--- Exercise details ---
Since only the words are wanted, reproduce every entry exactly and leave the images behind.

(Data records)

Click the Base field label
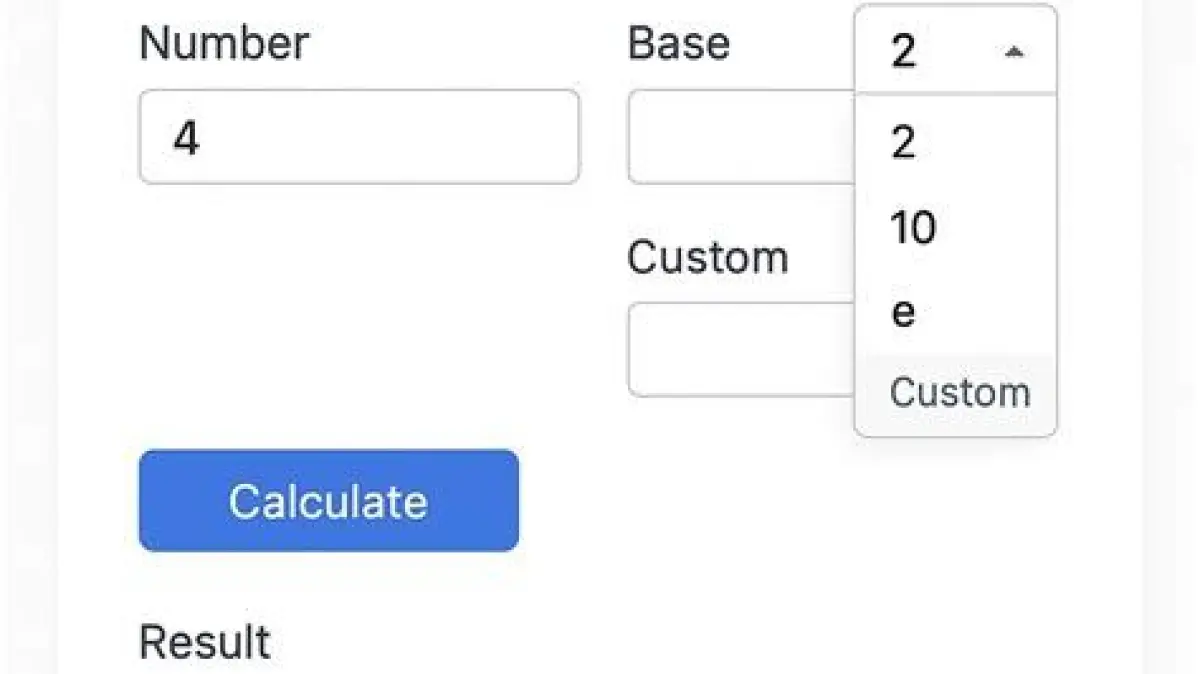 (678, 43)
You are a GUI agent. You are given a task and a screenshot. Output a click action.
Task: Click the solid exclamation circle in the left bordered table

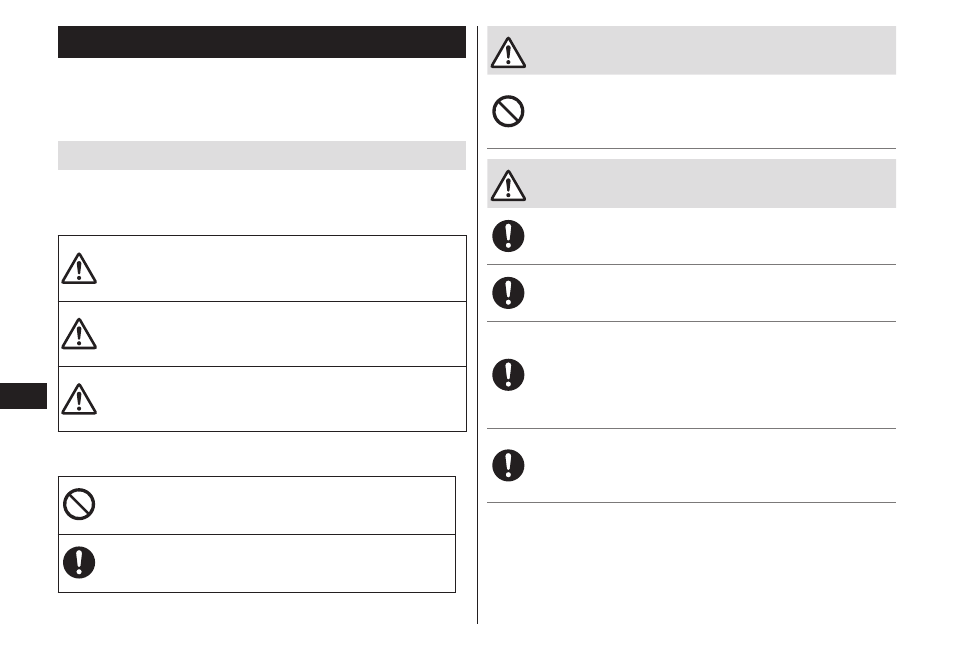tap(79, 562)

(End Data records)

--- Response to the exercise ---
Click the Base field label
 (678, 43)
You are a GUI agent. You are given a task and a screenshot. Output a click action.
Task: Click the solid exclamation circle in the left bordered table

tap(79, 562)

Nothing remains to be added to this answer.